Wednesday, February 8, 2012

If Spanking Causes So Many Unfortunate Traits in Children, What’s Everybody Else’s Excuse?

Amidst all of the news about Santorum’s sweep in last night’s primaries – And good for him! – this is the headline that really caught my attention this morning: “Spanking kids can cause long-term harm: Canada study.”

So that’s the one that I’m writing about today.

According to Joan Durant, a professor at the University of Manitoba, and her co-author, Ron Ensom of the Children’s Hospital of Eastern Ontario in Ottawa, spanking children can cause everything from dangerously aggressive behavior to a lower IQ.

In fact, “We’re really past the point of calling this a controversy,” Durant says. “That’s a word that’s used and I don’t know why, because in the research there really is no controversy.”

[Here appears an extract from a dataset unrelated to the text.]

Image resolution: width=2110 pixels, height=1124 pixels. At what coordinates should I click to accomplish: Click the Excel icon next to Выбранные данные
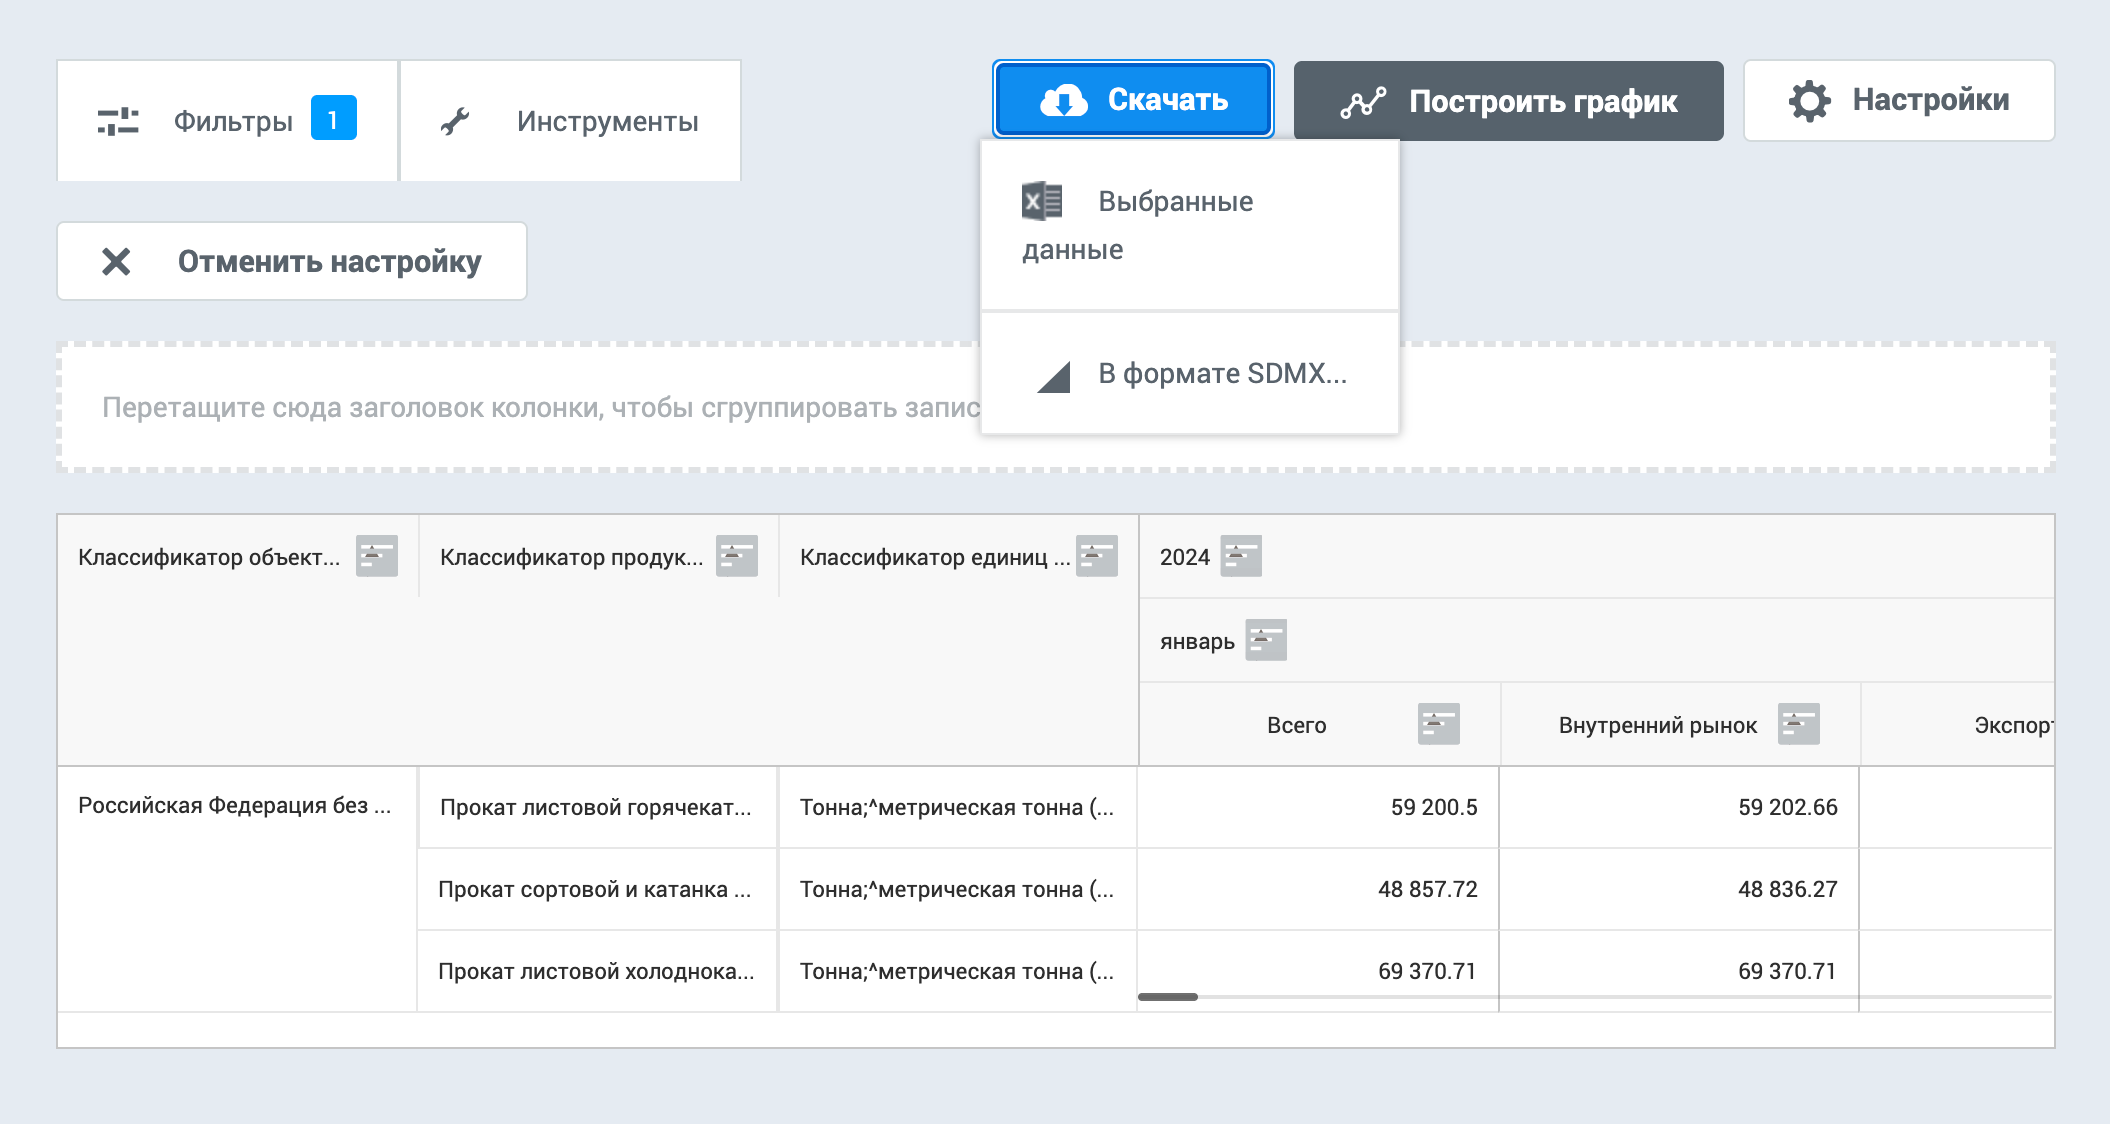[x=1040, y=200]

In other words, spanking is automatically psyche-altering abuse. End of story. Rather like global warming.

However, the study admits that spanking isn’t nearly as common as it used to be. What it doesn’t mention is how bad adolescent behavior has gotten over the past few decades.

These days, it’s not uncommon for middle school students (i.e. 11-14 year olds) to be having sex. And that trend is still trickling downward even to the elementary school level.

The same goes for hardcore drugs, alcohol and gang activity.

In light of Durant and Ensom’s “research,” this evaluation of reality begs the question of how many of those children have actually been spanked. And how many of those parents have taken the exact opposite routes of looking the other way or flat-out encouraging that behavior?

As a former education student who still has a number of friends in the business, I hear horror stories all the time about school children’s behavior, from K all the way up to 12. And I also hear about the parents who either flat-out condone their sons and daughters’ exceptionally immature and egocentric conduct, or just ignore it.

To them, spanking never enters into the equation, even though that could be just the thing their children need in order to leave high school without a drug addiction or an STD.

Spanking, when administered correctly, teaches children about boundaries and consequences. Boys and girls who are properly disciplined tend to not grow up into dysfunctional men and women who expect a world that caters to their needs just like their parents did… a dangerously unrealistic belief that usually leads to unfulfilled lives.

Children need serious discipline in some form or another. Because discipline is what’s needed to succeed in life.